→ **Study material**:
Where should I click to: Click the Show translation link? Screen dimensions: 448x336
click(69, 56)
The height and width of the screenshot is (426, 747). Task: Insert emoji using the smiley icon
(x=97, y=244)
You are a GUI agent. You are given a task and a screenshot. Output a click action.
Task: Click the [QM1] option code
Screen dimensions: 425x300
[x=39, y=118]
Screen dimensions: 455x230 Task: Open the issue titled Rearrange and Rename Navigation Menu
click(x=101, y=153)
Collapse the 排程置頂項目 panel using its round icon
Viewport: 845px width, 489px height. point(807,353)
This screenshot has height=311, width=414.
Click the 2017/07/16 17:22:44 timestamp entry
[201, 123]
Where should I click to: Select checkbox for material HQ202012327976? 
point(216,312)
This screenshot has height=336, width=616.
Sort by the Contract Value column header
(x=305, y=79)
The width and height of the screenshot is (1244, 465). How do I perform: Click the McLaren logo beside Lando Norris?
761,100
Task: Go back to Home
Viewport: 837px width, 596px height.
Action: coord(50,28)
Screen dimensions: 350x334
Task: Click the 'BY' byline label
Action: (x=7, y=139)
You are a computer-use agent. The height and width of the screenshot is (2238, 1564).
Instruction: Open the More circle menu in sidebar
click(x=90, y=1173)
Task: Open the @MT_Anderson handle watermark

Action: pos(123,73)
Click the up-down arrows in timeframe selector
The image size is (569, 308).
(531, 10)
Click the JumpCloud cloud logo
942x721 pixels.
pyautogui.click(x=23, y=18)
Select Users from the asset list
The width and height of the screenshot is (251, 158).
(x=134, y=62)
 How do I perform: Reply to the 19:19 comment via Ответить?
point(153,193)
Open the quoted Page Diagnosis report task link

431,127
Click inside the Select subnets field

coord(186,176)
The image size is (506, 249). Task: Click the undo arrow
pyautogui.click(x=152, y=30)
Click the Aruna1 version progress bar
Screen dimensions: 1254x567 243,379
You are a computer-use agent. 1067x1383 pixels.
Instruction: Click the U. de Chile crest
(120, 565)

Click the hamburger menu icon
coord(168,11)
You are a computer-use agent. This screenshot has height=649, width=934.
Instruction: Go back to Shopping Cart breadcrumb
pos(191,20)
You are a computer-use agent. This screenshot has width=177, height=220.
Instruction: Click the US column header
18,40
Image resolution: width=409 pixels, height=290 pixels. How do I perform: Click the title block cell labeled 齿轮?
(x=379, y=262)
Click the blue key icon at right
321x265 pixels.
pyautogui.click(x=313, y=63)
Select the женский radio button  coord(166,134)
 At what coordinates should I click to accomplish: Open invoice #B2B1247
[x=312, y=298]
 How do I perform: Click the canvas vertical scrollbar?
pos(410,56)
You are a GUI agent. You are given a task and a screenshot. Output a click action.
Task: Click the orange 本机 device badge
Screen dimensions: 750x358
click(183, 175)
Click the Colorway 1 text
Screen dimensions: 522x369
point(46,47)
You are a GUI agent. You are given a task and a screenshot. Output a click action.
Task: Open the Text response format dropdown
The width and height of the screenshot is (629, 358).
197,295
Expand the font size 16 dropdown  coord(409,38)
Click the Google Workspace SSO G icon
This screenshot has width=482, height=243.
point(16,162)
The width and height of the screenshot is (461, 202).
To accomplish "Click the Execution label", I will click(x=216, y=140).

→ **Task to carry out**: Output all of the material exactly as written.

→ **Solution to this exercise**:
Where should I click to: Click the Show translation link? Screen dimensions: 448x336
click(69, 56)
The height and width of the screenshot is (426, 747). Task: Insert emoji using the smiley icon
(x=97, y=244)
You are a GUI agent. You are given a task and a screenshot. Output a click action.
Task: Click the [QM1] option code
Screen dimensions: 425x300
[x=39, y=118]
Screen dimensions: 455x230 Task: Open the issue titled Rearrange and Rename Navigation Menu
click(x=101, y=153)
Collapse the 排程置頂項目 panel using its round icon
Viewport: 845px width, 489px height. point(807,353)
This screenshot has height=311, width=414.
Click the 2017/07/16 17:22:44 timestamp entry
[201, 123]
Where should I click to: Select checkbox for material HQ202012327976? 
point(216,312)
This screenshot has height=336, width=616.
Sort by the Contract Value column header
(x=305, y=79)
The width and height of the screenshot is (1244, 465). How do I perform: Click the McLaren logo beside Lando Norris?
761,100
Task: Go back to Home
Viewport: 837px width, 596px height.
Action: coord(50,28)
Screen dimensions: 350x334
Task: Click the 'BY' byline label
Action: (x=7, y=139)
You are a computer-use agent. The height and width of the screenshot is (2238, 1564).
Instruction: Open the More circle menu in sidebar
click(x=90, y=1173)
Task: Open the @MT_Anderson handle watermark

Action: pos(123,73)
Click the up-down arrows in timeframe selector
The image size is (569, 308).
(531, 10)
Click the JumpCloud cloud logo
942x721 pixels.
pyautogui.click(x=23, y=18)
Select Users from the asset list
The width and height of the screenshot is (251, 158).
(x=134, y=62)
 How do I perform: Reply to the 19:19 comment via Ответить?
point(153,193)
Open the quoted Page Diagnosis report task link

431,127
Click inside the Select subnets field

coord(186,176)
The image size is (506, 249). Task: Click the undo arrow
pyautogui.click(x=152, y=30)
Click the Aruna1 version progress bar
Screen dimensions: 1254x567 243,379
You are a computer-use agent. 1067x1383 pixels.
Instruction: Click the U. de Chile crest
(120, 565)

Click the hamburger menu icon
coord(168,11)
You are a computer-use agent. This screenshot has height=649, width=934.
Instruction: Go back to Shopping Cart breadcrumb
pos(191,20)
You are a computer-use agent. This screenshot has width=177, height=220.
Instruction: Click the US column header
18,40
Image resolution: width=409 pixels, height=290 pixels. How do I perform: Click the title block cell labeled 齿轮?
(x=379, y=262)
Click the blue key icon at right
321x265 pixels.
pyautogui.click(x=313, y=63)
Select the женский radio button  coord(166,134)
 At what coordinates should I click to accomplish: Open invoice #B2B1247
[x=312, y=298]
 How do I perform: Click the canvas vertical scrollbar?
pos(410,56)
You are a GUI agent. You are given a task and a screenshot. Output a click action.
Task: Click the orange 本机 device badge
Screen dimensions: 750x358
click(183, 175)
Click the Colorway 1 text
Screen dimensions: 522x369
point(46,47)
You are a GUI agent. You are given a task and a screenshot. Output a click action.
Task: Open the Text response format dropdown
The width and height of the screenshot is (629, 358).
197,295
Expand the font size 16 dropdown  coord(409,38)
Click the Google Workspace SSO G icon
This screenshot has width=482, height=243.
point(16,162)
The width and height of the screenshot is (461, 202).
To accomplish "Click the Execution label", I will click(x=216, y=140).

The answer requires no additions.